Jakarta– Bertempat di Hotel Millennium Sirih, Jl. Fachruddin No. 3, Jakarta Pusat, telah digelar Sidang Penetapan Warisan Budaya Takbenda Indonesia tahun 2017, sejak hari Senin tanggal 21 s/d Kamis tanggal 24 Agustus 2017. Sidang penetapan ini merupakan kegiatan tahunan Direktorat Warisan dan Diplomasi Budaya (Direktorat WDB), Direktorat Jenderal Kebudayaan, Kemdikbud, dalam rangka perlindungan atas kekayaan warisan budaya milik bangsa kita, Indonesia, dari klaim kepemilikan oleh bangsa lain.

Suasana Sidang Penetapan Warisan Budaya Takbenda Indonesia 2017.
Suasana pada saat Sidang Penetapan Warisan Budaya Takbenda Indonesia 2017. Serius dan diuji oleh tim yang terdiri dari para ahli pada bidang budaya dan sejarah.

Sejak bergulir dari tahun 2010 sampai dengan tahun 2016 yang lalu, telah tercatat secara resmi 34 mata budaya milik Aceh dan Sumatera Utara dalam Warisan Budaya Nasional (Warbudnas). Dari ke-34 mata budaya tersebut terdiri dari 20 mata budaya dari Provinsi Aceh dan 14 sisanya berasal dari Provinsi Sumatera Utara.

Pada awal program ini, yang melaksanakan pengusulan ke Direktorat WDB adalah 11 UPT Balai Pelestarian Nilai Budaya (BPNB) yang tersebar di seluruh Indonesia. Sejak tahun 2016 tugas ini dibebankan kepada Dinas Kebudayaan di tingkat provinsi. Adapun tugas dari BPNB hanya sebatas membantu menyediakan kekurangan data pada saat pengajuan, itupun jikalau diminta oleh pihak dinas tersebut. Akan tetapi karena sesuatu kendala pada dinas terkait, pekerjaan ini masih 100% dijalankan oleh beberapa BPNB. Sebagaimana yang terjadi pada BPNB Aceh, disaat pengajuan tahun 2016 dan pada tahun 2017, BPNB Aceh masih harus melaksanakan proses pengajuan dari awal hingga akhir. Mulai dari pemilihan mata budaya yang akan diajukan, pengisian formulir pengajuan, pengumpulan data pendukung dalam bentuk foto, video, serta tulisan ilmiah tentang mata budaya tersebut.
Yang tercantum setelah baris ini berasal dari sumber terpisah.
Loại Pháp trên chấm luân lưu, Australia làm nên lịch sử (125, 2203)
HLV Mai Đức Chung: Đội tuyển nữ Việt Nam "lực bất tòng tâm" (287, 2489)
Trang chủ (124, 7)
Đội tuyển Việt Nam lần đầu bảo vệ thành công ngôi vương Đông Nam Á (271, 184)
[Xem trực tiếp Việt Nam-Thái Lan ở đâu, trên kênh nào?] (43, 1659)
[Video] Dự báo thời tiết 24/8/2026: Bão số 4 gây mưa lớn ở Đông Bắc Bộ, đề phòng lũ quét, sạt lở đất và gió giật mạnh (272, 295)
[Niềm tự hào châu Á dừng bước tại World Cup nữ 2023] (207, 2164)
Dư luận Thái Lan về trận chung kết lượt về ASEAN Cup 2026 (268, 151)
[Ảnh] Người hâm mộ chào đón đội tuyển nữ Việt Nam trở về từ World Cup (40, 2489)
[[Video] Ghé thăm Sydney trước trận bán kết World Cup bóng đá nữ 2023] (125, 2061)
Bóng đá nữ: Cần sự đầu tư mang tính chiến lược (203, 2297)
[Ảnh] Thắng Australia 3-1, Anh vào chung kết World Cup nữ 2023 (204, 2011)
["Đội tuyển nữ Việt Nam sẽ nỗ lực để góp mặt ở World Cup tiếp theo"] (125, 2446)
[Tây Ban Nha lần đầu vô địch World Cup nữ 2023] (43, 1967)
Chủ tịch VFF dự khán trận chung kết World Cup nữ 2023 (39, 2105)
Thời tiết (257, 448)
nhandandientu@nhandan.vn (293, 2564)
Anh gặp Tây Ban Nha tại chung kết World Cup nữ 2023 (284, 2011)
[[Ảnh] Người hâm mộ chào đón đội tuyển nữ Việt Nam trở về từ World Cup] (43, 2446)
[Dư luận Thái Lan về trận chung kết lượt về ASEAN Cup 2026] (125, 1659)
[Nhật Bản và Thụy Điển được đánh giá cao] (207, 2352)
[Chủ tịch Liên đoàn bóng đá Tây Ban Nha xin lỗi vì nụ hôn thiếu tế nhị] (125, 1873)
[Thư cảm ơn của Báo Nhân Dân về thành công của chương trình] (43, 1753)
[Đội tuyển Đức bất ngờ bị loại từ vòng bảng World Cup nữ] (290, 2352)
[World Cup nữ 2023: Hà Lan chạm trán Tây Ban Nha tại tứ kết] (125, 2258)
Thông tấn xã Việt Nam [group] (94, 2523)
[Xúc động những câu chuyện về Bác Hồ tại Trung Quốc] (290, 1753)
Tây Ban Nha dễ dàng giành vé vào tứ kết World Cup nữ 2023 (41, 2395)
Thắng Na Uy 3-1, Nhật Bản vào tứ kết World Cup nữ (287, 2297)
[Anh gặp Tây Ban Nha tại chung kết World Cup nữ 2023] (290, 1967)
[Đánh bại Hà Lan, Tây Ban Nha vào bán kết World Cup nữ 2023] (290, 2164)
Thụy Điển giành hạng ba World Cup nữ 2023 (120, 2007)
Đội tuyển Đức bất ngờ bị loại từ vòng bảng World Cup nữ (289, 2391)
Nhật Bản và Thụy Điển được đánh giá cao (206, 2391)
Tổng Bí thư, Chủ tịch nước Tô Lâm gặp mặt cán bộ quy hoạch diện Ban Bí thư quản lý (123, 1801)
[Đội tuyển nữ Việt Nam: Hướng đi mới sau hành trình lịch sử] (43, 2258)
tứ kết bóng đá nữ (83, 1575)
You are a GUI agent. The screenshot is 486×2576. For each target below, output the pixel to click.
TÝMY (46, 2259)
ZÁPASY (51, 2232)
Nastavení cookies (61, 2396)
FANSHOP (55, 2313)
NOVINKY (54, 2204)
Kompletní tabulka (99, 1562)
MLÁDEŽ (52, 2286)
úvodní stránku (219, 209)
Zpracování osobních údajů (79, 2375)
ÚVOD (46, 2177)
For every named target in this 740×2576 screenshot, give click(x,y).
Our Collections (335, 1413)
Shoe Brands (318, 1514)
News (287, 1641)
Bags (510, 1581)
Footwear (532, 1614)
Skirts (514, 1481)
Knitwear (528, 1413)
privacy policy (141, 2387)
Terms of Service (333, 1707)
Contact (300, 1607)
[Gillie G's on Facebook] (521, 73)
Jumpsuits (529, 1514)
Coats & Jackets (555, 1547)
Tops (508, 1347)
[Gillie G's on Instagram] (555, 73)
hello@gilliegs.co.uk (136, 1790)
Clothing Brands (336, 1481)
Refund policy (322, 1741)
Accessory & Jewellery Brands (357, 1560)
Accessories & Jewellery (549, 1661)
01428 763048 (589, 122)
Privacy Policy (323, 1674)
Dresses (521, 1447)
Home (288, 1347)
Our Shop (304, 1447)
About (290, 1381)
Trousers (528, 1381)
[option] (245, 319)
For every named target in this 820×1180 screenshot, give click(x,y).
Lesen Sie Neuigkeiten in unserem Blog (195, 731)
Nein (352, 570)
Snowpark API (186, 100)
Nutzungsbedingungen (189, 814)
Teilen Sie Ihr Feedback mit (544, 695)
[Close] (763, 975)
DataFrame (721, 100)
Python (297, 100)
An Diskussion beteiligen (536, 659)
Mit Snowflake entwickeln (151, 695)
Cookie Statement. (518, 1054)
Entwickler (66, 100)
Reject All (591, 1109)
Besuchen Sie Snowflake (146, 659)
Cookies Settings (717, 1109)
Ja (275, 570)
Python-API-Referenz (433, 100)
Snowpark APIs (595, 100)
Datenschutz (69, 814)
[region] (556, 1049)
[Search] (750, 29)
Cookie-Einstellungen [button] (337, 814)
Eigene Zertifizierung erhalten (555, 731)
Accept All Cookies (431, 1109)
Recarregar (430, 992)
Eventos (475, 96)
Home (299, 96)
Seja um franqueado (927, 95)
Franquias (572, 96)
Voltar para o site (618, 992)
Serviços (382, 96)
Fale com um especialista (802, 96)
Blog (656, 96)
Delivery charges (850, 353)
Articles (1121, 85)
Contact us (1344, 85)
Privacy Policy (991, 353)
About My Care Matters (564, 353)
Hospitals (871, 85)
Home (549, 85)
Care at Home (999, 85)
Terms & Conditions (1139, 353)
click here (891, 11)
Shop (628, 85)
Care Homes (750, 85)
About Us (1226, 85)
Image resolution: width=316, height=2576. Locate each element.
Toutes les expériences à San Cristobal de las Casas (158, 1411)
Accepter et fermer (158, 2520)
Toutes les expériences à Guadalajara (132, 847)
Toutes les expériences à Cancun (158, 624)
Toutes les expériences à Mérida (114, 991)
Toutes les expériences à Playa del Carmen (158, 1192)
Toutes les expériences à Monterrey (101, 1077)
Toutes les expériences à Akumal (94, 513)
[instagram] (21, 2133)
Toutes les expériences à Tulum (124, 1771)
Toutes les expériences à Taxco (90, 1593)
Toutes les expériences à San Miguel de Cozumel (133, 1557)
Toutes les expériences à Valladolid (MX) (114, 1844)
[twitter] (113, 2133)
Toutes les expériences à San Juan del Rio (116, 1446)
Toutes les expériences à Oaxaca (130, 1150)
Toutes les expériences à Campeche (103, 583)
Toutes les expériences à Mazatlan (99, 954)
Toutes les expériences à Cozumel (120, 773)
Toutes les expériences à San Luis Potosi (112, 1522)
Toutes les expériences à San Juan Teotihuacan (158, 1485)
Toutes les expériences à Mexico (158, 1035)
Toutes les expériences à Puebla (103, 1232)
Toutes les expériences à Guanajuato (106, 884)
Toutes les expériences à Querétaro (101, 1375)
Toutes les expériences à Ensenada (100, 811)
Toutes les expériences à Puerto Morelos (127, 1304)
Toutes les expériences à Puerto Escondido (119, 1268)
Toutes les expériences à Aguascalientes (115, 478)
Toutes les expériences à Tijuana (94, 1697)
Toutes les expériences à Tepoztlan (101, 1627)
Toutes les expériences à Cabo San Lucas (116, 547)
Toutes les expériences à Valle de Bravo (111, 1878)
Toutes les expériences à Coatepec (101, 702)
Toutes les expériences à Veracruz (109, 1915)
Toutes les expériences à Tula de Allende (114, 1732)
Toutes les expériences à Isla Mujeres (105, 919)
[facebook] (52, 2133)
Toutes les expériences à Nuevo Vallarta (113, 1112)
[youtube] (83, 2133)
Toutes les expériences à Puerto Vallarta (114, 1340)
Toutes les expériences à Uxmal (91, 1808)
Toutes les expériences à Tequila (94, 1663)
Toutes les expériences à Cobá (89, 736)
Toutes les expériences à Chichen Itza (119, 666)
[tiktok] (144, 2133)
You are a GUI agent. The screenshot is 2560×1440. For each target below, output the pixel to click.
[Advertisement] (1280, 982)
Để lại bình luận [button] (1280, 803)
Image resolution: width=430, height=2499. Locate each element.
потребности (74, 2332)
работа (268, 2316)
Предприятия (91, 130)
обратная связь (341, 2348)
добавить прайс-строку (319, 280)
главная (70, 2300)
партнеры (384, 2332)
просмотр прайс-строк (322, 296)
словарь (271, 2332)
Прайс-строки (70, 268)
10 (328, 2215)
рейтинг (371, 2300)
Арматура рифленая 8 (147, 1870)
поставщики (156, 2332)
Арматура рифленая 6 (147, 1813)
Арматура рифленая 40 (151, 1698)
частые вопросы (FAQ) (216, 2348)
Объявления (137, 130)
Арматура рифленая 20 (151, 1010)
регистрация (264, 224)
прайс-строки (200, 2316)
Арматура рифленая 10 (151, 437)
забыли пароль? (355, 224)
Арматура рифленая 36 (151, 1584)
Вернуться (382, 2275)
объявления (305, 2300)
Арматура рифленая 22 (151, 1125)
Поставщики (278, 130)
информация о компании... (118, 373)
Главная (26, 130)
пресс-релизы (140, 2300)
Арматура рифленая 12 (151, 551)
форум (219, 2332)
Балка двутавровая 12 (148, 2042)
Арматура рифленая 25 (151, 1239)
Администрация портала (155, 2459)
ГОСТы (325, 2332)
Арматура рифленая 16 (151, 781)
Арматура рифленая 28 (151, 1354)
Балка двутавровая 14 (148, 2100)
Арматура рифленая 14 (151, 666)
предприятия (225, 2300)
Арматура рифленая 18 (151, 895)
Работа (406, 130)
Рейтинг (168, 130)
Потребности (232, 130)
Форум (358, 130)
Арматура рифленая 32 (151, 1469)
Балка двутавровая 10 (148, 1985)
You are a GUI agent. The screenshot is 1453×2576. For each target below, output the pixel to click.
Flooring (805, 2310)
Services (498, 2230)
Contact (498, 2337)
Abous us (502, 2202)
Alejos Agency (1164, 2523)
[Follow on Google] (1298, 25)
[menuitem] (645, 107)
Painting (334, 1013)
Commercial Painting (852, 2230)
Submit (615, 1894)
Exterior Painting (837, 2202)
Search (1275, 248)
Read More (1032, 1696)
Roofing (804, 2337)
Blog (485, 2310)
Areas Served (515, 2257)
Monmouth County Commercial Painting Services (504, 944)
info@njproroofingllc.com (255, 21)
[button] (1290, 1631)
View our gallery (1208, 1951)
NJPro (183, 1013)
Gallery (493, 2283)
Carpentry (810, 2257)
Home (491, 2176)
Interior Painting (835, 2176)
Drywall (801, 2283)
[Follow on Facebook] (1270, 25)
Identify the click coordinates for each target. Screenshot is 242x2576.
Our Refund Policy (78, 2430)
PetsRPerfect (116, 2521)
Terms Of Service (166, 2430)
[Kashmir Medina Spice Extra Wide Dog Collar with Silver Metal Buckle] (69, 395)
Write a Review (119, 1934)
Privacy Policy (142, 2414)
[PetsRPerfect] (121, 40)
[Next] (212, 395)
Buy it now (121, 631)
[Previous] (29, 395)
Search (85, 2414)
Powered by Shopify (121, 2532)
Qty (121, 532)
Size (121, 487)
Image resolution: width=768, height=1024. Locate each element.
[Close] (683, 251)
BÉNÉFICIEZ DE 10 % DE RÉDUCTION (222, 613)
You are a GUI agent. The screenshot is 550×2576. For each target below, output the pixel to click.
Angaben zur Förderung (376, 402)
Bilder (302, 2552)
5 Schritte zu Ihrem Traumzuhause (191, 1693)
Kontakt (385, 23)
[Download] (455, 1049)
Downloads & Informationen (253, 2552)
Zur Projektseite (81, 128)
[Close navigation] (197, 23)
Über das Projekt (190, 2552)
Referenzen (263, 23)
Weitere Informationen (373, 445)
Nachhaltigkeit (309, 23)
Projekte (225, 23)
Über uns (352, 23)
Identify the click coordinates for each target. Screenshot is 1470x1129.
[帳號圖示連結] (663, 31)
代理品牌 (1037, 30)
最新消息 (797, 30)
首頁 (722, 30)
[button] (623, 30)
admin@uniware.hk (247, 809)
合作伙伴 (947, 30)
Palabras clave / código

Serangkaian kegiatan sosialisasi terkait mekanisme serta syarat-prasyarat pengajuan Warbudnas telah dilaksanakan oleh BPNB Aceh ke dinas-dinas terkait kebudayaan di daerah tingkat I dan II di Aceh dan Sumatera Utara. BPNB Aceh juga telah menyebar formulir pencatatan dan pengajuan Warbudnas, bukan hanya terbatas pada lembaga resmi seperti dinas akan tetapi juga kepada para pelaku budaya di daerah (Aceh dan Sumut), akan tetapi tetap saja tidak bisa berjalan sebagaimana semestinya, entah di mana letak kendala dari dinas-dinas di daerah.

Tahun ini BPNB Aceh mengajukan enam mata budaya dari Aceh dan enam mata budaya dari Sumatera Utara. Adapun ke-6 mata budaya dari Aceh tersebut: keumamah (Aceh); landoq sampot (Kluet); payung mesekhat (Alas); pesenatken (Alas); rapai geurimpheng (Aceh); dan rapai pasee (Aceh). Sedangkan enam mata budaya dari Sumatera Utara adalah tari gubang (Melayu); toge panyabungan (Mandailing); pelleng (Pakpak); genderang sisibah (Pakpak); holat (Angkola); dan babae (Nias).

Kepala BPNB Aceh dan perwakilan dari Disbudpar. Provinsi Sumatera Utara saat sidang penetapan Warbudnas Sumut.
Kepala BPNB Aceh, Irini Dewi Wanti, SS., MSP., dan bapak Humala Pardede dari Disbudpar. Provinsi Sumut pada saat sidang penetapan enam mata budaya dari Sumatera Utara untuk ditetapkan sebagai Warisan Budaya Nasional. Proses persidangan alot yang diuji oleh para pakar pada bidangnya masing-masing.

Dari ke-12 mata budaya yang diajukan oleh BPNB Aceh, setelah melalui proses persidangan yang sangat alot pada tanggal 22 dan tanggal 23 Agustus 2017, 10 mata budaya telah masuk dan ditetapkan sebagai Warisan Budaya Nasional 2017, satu mata budaya ditunda, dan satu lagi ditolak sementara.

Mata budaya yang tertunda tersebut adalah pelleng yang merupakan makanan tradisional dari etnis Pakpak. Penundaan ini hanya terkait kuota mata budaya yang akan ditetapkan sebagai Warisan Budaya Nasional. Insyaallah pelleng akan masuk sebagai Warbudnas pada tahun 2018 yang akan datang.

Adapun yang ditolak sementara adalah keumamah atau ikan kayu berbahan dasar ikan tongkol yang dikeringkan milik etnis Aceh. Alasan dari tim penguji dikarenakan kelemahan pada substansi dari keumamah sebagai sebuah karya budaya. Hal ini terjadi hanya karena kurang kuatnya data pendukung pada tulisan ilmiah terkait keumamah. Insyaallah tahun depan BPNB Aceh akan kembali mengajukan keumamah dengan memperkuat substansi yang dimaksud oleh tim penguji.

Selamat untuk Aceh dan Sumatera Utara atas penetapan ini.